It is significant that the speech contained no reference to the pursuit of these stated goals.

The findings from a recent highly professional study led by Terence Gomez has highlighted the dominant role played by GLCs in almost all sectors of the Malaysian economy, from aviation, banking, manufacturing, plantations to various modes of transportation.

In 2013, a total of 455 companies (including subsidiaries) were classified as government-linked investment companies (GLICs). There were 35 publicly listed companies which were among the top 100 companies listed on the Bursa Malaysia. The latter account for an overwhelming percentage of the capitalisation of the exchange.

Without a doubt, the government’s footprint is large in the business and commercial sectors. The entities in question act as monopolies or privileged entities, thus stifling private enterprise. This has led to flagging private investment despite tax and other incentives.

Of late several entities (e.g., Mara, Felda, Tabung Haji) have become mired in financial scandals. There is little or no accountability by such entities.

Furthermore, it is strange indeed that while Malaysia as a upper middle income country seeks to attract FDI flows, yet government linked agencies are currently exporting capital. These endeavors taken represent contradictions. But, more troubling is the fact that they give rise to abuses and corrupt practices.

The claims of successes in employment creation merit comment. While indeed some 2.3 million jobs have been created in the past eight years, most of these have been low paying jobs with many filled by migrant workers.

Serious shortages of skilled workers exist; paradoxically the brain drain continues unabated. These labor market developments along with the stagnation in wages are indicative of a failed set of policies that are contributing to the loss of competitiveness and entrapment as a middle-income country.

The self-congratulatory remarks about export growth are yet another example of delusion. While the current level of exports are expressed in ringgit terms, the PM has chosen to ignore the fact that he is comparing values based on different exchange rates.

The comparison of international reserve levels is rather devious – this is the only comparison linked to 1997!

The reporting of an increase in income per capita from RM27,819 in 2010 to RM49,713 in 2017. This trend is contradicted by the World Bank as the following numbers show:

The significance of these numbers points the extent to which Malaysia is lagging in terms of achieving “high income” status which in 2016 was set as income levels in excess of US$12,235.

Indeed, taking account of the current level of GNI per capita, projected exchange and growth rates, it is patently clear that the much-touted goal of achieving “high income” status by 2020 is a fading dream.

Budget allocations

The budget allocations for 2018 are projected at RM280.25 billion, an increase of RM20 billion, with RM234.25 billion for operating expenditure and some RM46 billion for development.

While further details are highlighted, Najib chose to be silent about a large item, namely debt service which amounts to 11 percent of the operating expenditure. The increased allocations are largely to restore cuts that were imposed earlier in the year.

◆ PROVIDED MATERIAL
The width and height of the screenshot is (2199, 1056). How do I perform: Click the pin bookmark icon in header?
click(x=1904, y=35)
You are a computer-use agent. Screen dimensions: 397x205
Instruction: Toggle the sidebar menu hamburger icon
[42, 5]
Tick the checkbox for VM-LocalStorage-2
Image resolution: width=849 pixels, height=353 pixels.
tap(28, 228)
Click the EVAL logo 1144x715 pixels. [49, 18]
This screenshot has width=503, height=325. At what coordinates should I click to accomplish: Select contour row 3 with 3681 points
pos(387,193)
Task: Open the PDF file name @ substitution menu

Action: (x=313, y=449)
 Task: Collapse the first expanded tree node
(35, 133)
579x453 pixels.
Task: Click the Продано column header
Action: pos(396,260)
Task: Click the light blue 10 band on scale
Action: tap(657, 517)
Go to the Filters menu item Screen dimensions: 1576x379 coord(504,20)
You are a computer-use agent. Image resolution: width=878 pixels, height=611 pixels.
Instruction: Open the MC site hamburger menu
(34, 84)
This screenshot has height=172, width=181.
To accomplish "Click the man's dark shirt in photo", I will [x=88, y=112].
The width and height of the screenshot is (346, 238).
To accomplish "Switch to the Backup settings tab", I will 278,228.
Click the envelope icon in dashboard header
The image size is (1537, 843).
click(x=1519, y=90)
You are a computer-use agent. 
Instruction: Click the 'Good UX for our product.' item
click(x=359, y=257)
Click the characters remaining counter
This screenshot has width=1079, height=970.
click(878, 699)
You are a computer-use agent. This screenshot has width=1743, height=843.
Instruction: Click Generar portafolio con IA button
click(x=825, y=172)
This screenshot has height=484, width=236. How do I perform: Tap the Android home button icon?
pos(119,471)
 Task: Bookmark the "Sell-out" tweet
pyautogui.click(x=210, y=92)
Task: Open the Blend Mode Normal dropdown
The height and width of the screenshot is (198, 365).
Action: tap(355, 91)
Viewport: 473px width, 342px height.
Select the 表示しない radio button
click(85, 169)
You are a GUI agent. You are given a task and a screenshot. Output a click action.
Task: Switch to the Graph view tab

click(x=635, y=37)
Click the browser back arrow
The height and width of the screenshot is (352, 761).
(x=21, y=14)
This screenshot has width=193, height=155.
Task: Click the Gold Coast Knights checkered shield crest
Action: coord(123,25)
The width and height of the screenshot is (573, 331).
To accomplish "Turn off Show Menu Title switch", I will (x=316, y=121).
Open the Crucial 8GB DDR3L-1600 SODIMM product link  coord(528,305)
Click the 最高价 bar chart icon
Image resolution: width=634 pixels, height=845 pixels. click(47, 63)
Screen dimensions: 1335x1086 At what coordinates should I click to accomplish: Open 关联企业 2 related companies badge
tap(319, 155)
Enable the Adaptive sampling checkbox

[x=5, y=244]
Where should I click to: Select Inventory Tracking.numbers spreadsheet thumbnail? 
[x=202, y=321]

◆ TASK GOAL
In the commentary on Malaysia's economy and 2018 budget, how much of the projected 2018 budget goes to operating expenditure?

◆ WORKED SOLUTION
RM234.25 billion.